Resilience Techniques Survey

Analysis of results

Q1: In which field of computational science do you work?

Q2: In which languages are you applications written?

Q3: Which of the following software technologies do you use in your application today?

Q4: Which are the principal mathematical kernels that dominate your applications?

Q5: Which numerical representation is most common in your applications today?

Q6: How many CPUs do you use in typical jobs today (more than one answer allowed)?

Q7: Have you considered the challenges of Exascale computing and are actively considering changes to bring the code to readiness for ExaScale?

Q8: Have you considered the impact of HARD and SOFT faults in your application?

Q9: Resiliency against HARD faults can be provided by using a generic checkpoint/restart mechanism. Does your application software employ checkpoint/restart mechanisms. If so please describe briefly?

Q10: Do you use any of the following error checking mechanisms?

Summarizing the results of the survey

Conclusions and Future Work

Bibliography

 

Background to the survey

In its early stages the AllScale project undertook a horizon scanning type activity including a review of the literature on resilience techniques as applicable to ExaScale computing.

The AllScale pilot applications reported  that checkpoint re-start for hard faults was their preferred solution. The project decided to engage with a wider community of end users and undertook a survey. The results of which are reported here. We posed ten questions covering the full range of issues facing users as the ExaScale era approaches. The questions are shown below along with the analysis of the responses.

 

Analysis of results

In this section we present each question in the survey and the responses to that question.

 

Q1: In which field of computational science do you work

 

Area of computational science

Number of responses

Numerical mathematics

1

Nuclear physics

1

Materials Science and solid state physics

1

Computational chemistry and plasma physics

7

Medical and engineering science

1

Physical oceanography

2

Condensed matter physics

1

Fluid dynamics, turbulent atmospheric flows

11

Planetary atmospheres

1

Climate modelling

1

Programming models and runtimes

1

Total

28

Table 1: Q1 Responses – field of computational science

Analysis: There is a fairly wide spread of applications in the list of respondents and therefore in number of groups surveyed All of these are well known field in HPC, perhaps with the exception of medical engineering. Obviously the responses reflect the fact that the survey was circulated mainly via large HPC user communities, which is reflected in the dominance of computational chemistry and CfD.

 

Q2: In which languages are you applications written?

Multiple answers were allowed per respondent, so this captures the total space.

Figure 1: Distribution of languages used for program implementation

Analysis: The dominance of Fortran is no surprise particularly given the high proportion of computational chemists in the list of respondents. The fact that C++ have overtaken C to be the second most prevalent language is encouraging for the AllScale project.

The presence of scripting languages reflects that fact that many HPC suites are steered by scripts, particularly Linux shell scripts. Perhaps the most interesting outcome here is that Assembler is still in use and at 10% come in fourth place.

 

Q3: Which of the following software technologies do you use in your application today?

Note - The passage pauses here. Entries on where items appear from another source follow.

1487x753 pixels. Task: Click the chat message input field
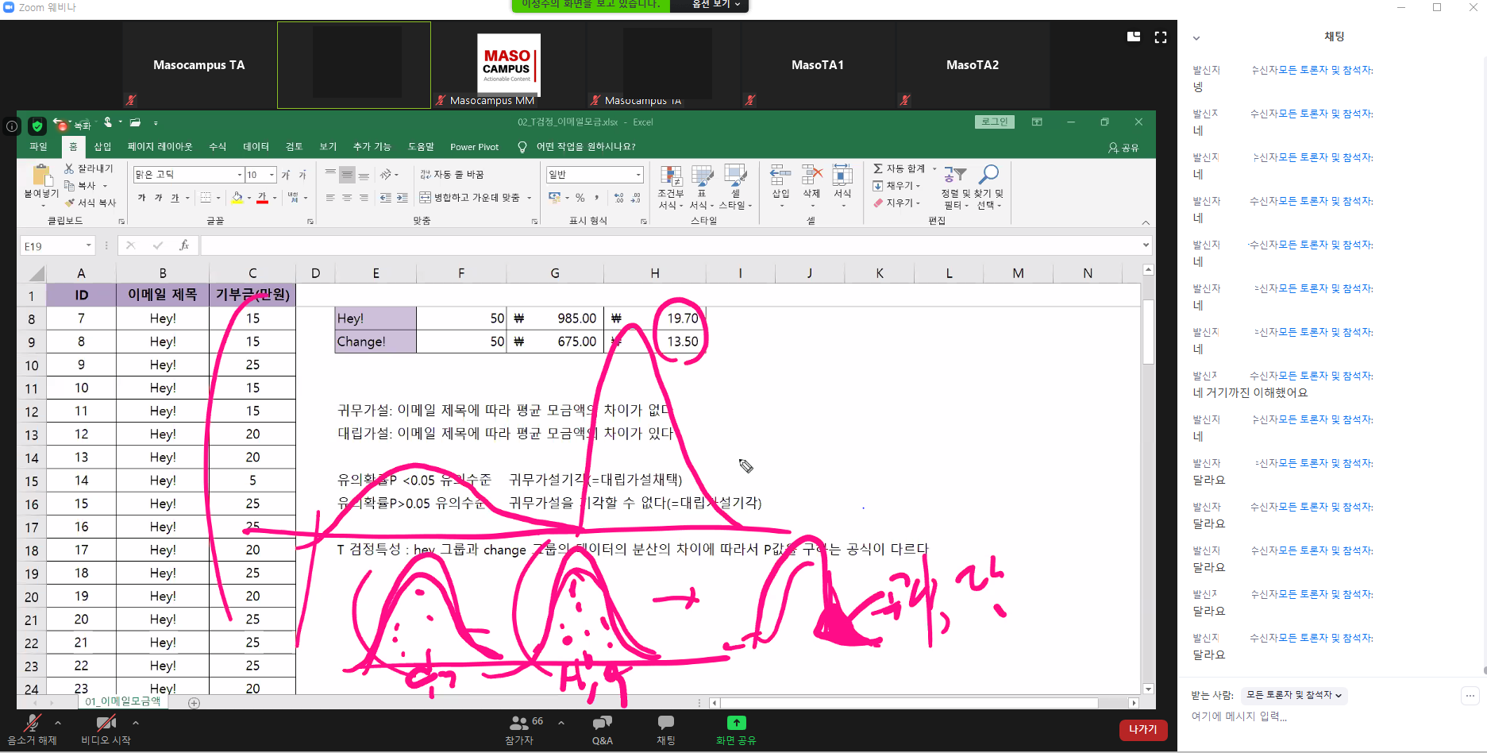coord(1318,716)
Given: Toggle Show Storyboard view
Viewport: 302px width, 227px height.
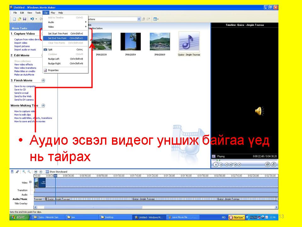Looking at the screenshot, I should [56, 172].
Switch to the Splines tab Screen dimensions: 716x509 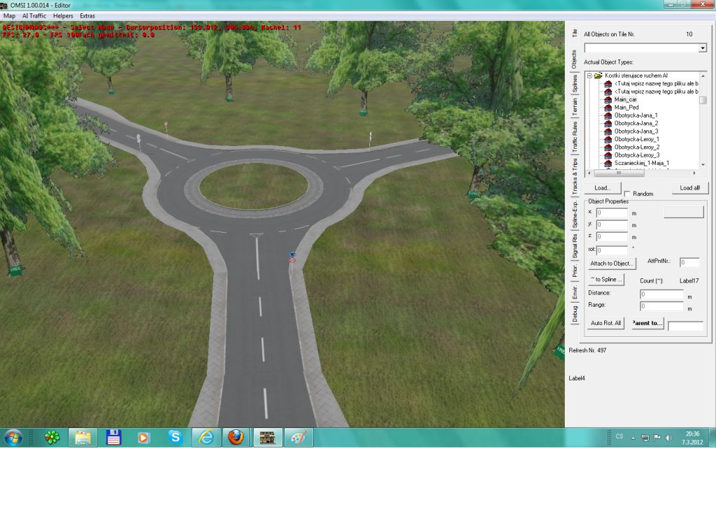[x=575, y=84]
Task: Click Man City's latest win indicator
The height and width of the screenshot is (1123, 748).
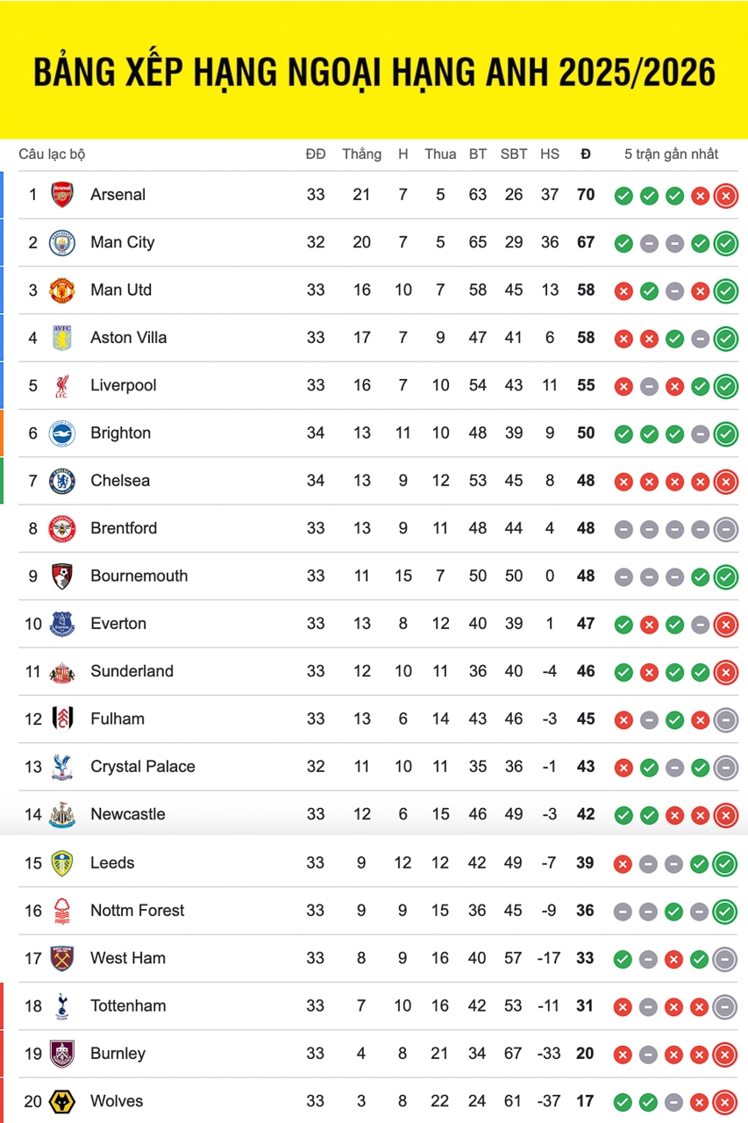Action: pos(725,243)
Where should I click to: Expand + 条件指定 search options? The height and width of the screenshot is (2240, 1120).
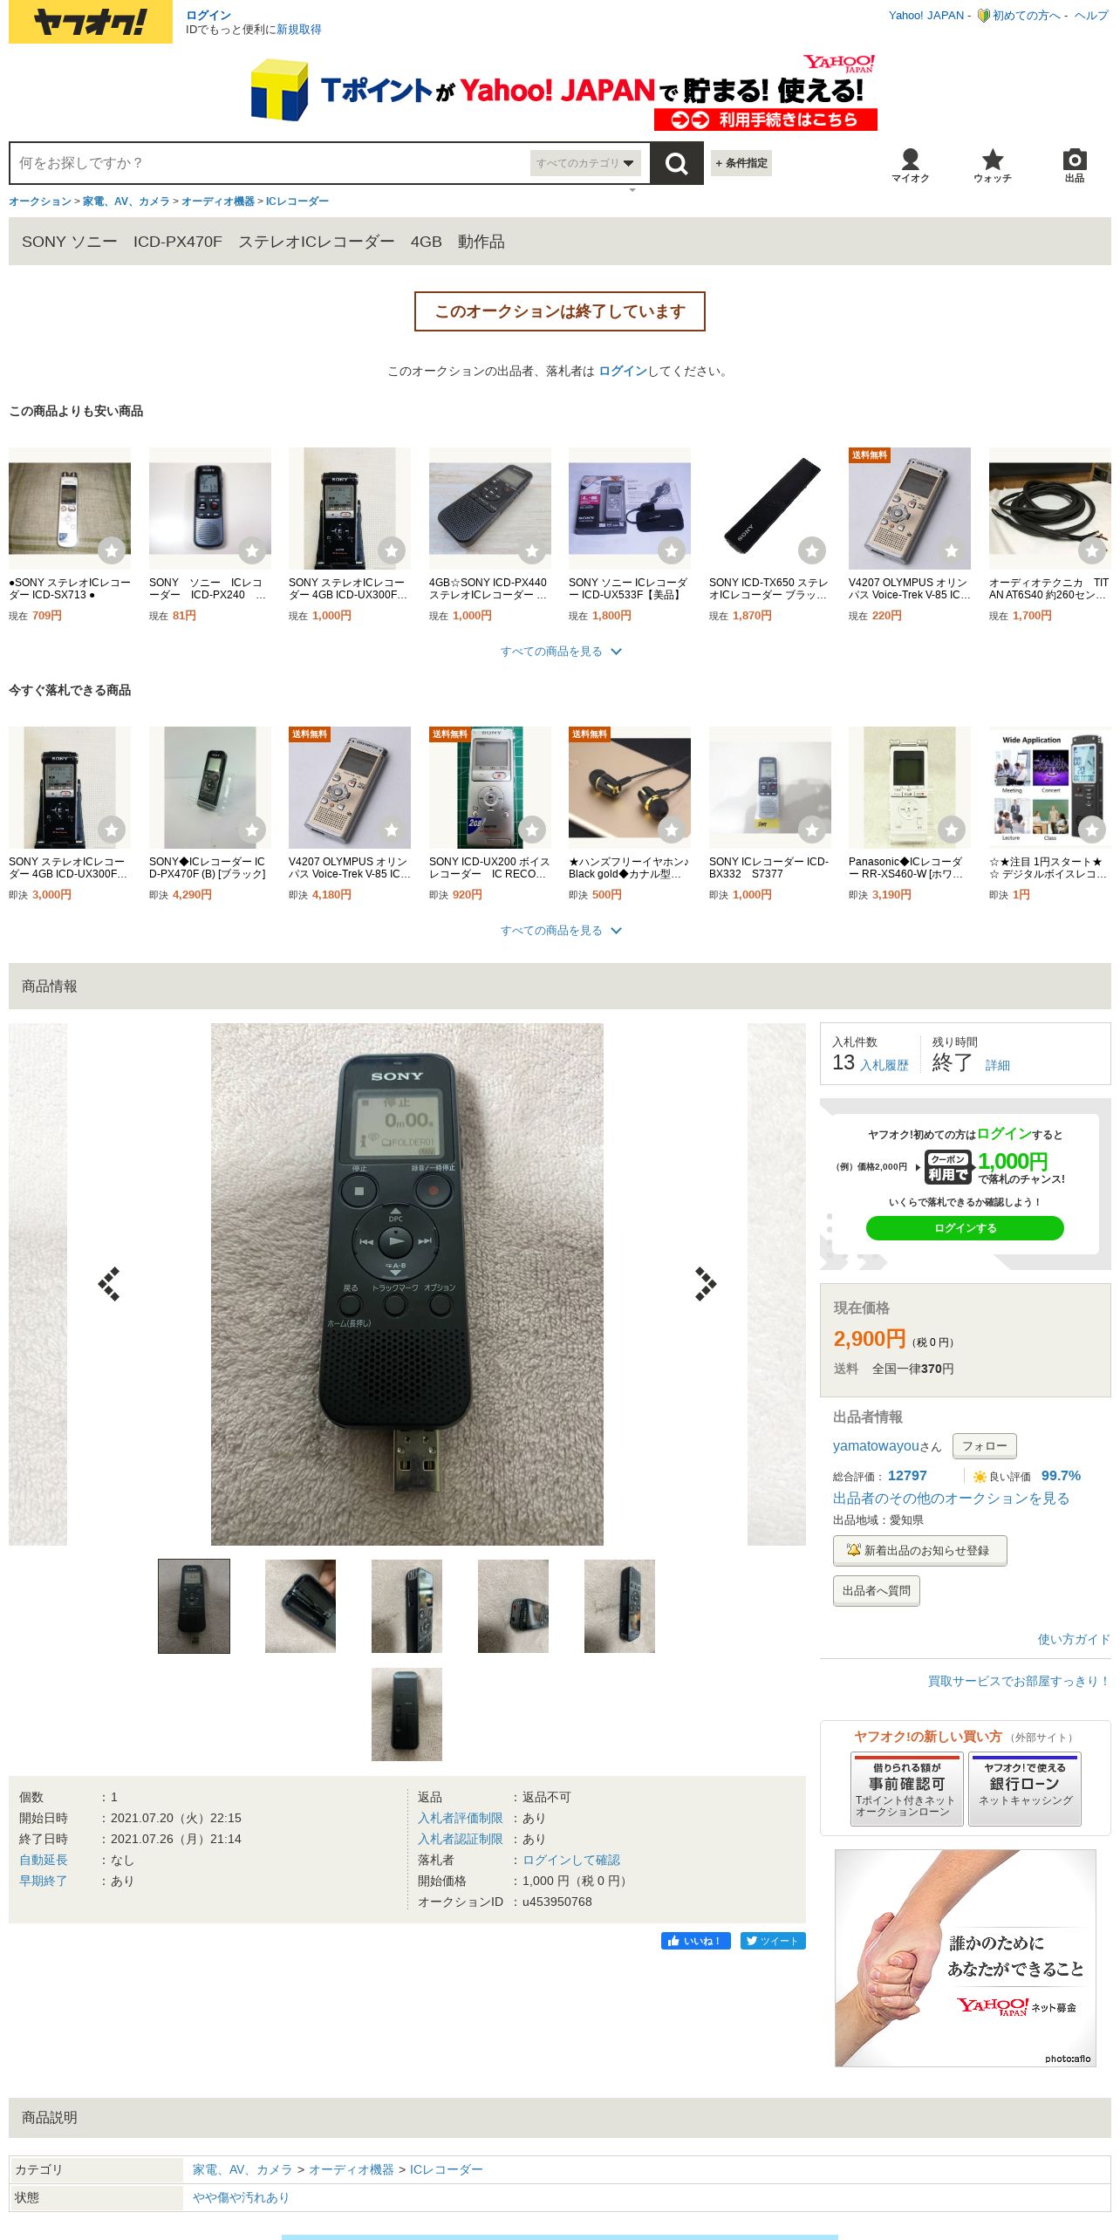pos(741,163)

As with the previous question, multiple answers were allowed.

 

Figure 2: Analysis of the types of parallel runtime environments uses

 

Analysis: It is clear from the figure that MPI is the dominant implementation tool, closely followed by OpenMP. Together these far outweigh  the sum of all of the other technologies.  Task based runtimes are clearly in a minority.

 

Q4: Which are the principal mathematical kernels that dominate your applications

Multiple answers are allowed for this question.

Figure 3: Analysis of the types of mathematical kernels used

Analysis: Solution of differential equations, numerical integration and linear algebra are the dominant kernels, no doubt correlarting to the fact that the majority of respondents are in the fields of computational fluid dynamics or computational chemistry.

 

Q5: Which numerical representation is most common in your applications today

Figure 4: Analysis of the different numerical representations

Analysis: The dominance of double precision over all other representations is clear. It is noteworthy that a significant number of applications use a mixture of double and single precision.

 

Q6: How many CPUs do you use in typical jobs today (more than one answer allowed)

Respondents were asked to consider all of the types of jobs that they regularly run. The information is presented as a Pie chart.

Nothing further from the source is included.